Commencement Day, beginning with Harvard, was always a proud moment for New England’s Puritans, who took to celebrating it as a holiday.
“The holy days of the English Church were as a stench to the Puritan nostrils,” wrote Alice Morse Earle in Customs and Fashions of Old New England. Puritans despised Christmas, imposing fines of five shillings on anyone who celebrated it. They frowned on Maypoles on Mayday, shunned pancakes on Shrove Tuesday, celebrated Easter like any other Sunday and worked on New Year’s Day.

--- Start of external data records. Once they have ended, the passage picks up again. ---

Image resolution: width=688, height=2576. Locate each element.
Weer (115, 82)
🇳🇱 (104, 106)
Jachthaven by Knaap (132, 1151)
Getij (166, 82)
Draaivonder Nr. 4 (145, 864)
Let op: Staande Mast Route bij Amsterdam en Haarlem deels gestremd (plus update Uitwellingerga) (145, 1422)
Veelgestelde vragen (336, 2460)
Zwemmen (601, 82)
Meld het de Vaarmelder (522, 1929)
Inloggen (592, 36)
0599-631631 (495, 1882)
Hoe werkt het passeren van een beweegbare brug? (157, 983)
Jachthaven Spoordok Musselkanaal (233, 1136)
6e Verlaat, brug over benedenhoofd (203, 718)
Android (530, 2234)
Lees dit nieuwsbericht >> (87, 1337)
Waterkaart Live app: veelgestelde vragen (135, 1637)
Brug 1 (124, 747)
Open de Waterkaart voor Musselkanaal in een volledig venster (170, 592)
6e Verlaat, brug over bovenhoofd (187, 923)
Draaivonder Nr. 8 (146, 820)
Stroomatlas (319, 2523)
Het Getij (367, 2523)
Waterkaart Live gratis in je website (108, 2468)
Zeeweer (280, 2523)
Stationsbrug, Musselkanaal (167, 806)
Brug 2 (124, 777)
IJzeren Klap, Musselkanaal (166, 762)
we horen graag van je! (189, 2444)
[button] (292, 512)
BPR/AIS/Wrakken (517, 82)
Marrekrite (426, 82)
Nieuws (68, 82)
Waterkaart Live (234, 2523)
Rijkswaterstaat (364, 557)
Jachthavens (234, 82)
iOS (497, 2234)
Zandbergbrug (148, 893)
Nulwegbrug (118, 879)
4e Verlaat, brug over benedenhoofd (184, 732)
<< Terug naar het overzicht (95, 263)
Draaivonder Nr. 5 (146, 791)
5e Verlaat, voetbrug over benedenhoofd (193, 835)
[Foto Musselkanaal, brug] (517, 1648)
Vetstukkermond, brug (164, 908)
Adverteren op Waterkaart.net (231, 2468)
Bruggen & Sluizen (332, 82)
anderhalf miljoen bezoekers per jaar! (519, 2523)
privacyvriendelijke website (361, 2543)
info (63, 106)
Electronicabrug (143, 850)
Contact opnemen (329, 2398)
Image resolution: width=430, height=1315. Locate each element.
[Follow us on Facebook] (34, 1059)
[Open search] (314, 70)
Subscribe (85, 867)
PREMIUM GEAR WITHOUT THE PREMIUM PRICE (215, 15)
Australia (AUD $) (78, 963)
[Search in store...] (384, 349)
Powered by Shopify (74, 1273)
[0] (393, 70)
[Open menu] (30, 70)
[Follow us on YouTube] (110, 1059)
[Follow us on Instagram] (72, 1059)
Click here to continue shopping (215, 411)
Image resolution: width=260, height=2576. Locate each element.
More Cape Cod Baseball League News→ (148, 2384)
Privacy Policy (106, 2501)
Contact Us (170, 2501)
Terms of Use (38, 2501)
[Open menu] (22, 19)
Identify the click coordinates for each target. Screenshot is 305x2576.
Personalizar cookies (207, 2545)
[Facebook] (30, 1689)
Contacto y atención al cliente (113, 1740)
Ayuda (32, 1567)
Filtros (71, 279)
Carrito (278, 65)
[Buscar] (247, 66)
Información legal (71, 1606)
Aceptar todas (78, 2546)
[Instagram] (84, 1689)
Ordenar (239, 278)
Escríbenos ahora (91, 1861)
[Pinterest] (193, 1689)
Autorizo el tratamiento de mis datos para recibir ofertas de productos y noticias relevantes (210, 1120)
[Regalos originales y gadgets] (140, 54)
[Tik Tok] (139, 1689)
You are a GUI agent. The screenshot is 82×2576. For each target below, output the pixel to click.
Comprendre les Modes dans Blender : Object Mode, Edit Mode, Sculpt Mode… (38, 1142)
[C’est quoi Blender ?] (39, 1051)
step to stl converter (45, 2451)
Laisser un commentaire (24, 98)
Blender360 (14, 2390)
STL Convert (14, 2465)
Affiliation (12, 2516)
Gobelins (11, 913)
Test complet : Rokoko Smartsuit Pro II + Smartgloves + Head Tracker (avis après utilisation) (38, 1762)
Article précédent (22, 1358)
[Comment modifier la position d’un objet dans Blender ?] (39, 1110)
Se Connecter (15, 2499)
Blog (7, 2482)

Edward Ward, in his book Boston in 1682 and 1699: a Trip to New-England and a Letter from New-England, wrote the Puritans only celebrated three holidays:
Election, Commencement, and Training-days, are their only Holy-days; they keep no Saints-days, nor will they allow the Apostles to be Saints
The Puritans, after all, respected education. They believed the church would not survive if higher education disappeared. Earle wrote that Commencement Day was a source of deep interest, of pride and of recreation. Judge Samuel Sewall noted in his diary the day at Harvard: the exercises, the dinner, the wine and the Commencement cake. After 1730, Commencement Day was set for Friday so there would be enough time for frolicking. John Winthrop, governor of the Massachusetts Bay Colony, described the 1642 Commencement Day at Harvard in his History of New England:
Nine bachelors commenced at Cambridge; they were young men of good hope, and performed their acts, so as gave good proof of their proficiency in the tongues and arts. The General Court had settled a government or superintendency over the college, viz. all the magistrates and elders over the six nearest churches and the president, or the greatest part of these. Most of them were now present at this first commencement, and dined at the college with the scholars’ ordinary commons, which was done of purpose for the students’ encouragement, etc., and it gave good content to all.